# Hypothesis Testing – Interpreting Data with Statistical Models

## Introduction

Building predictive models, or carrying out data science research, depends on formulating a hypothesis and drawing conclusions using statistical tests. In this guide, you will learn about how to perform these tests using the statistical programming language, ‘R’.

The most widely used inferential statistic techniques are covered in this guide, as listed below:

• One sample T-test

• Independent T-test

• Chi-square Test

• Correlation Test

• Analysis of Variance (ANOVA)

## Data

In this guide, we will be using the fictitious data of loan applicants containing 200 observations and ten variables, as described below:

• Marital_status: Whether the applicant is married (“Yes”) or not (“No”).

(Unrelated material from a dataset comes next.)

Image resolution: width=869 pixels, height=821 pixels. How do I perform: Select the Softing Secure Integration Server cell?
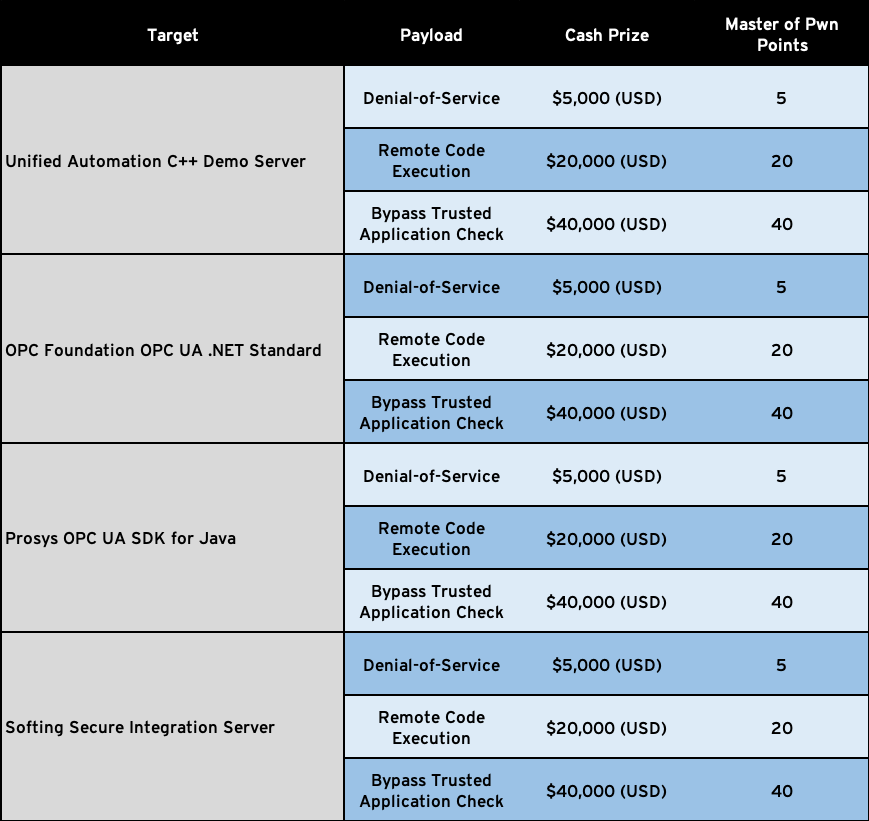pyautogui.click(x=140, y=728)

• Is_graduate: Whether the applicant is a graduate (“Yes”) or not (“No”).

• Income: Annual Income of the applicant (in USD).

• Loan_amount: Loan amount (in USD) for which the application was submitted.

• Credit_score: Whether the applicant’s credit score was good (“Good”) or not (“Bad”).

• approval_status: Whether the loan application was approved (“Yes”) or not (“No”).

• Investment: Investments in stocks and mutual funds (in USD), as declared by the applicant.

• gender: Whether the applicant is “Female” or “Male”.

• age: The applicant’s age in years.

• work_exp: work experience in years.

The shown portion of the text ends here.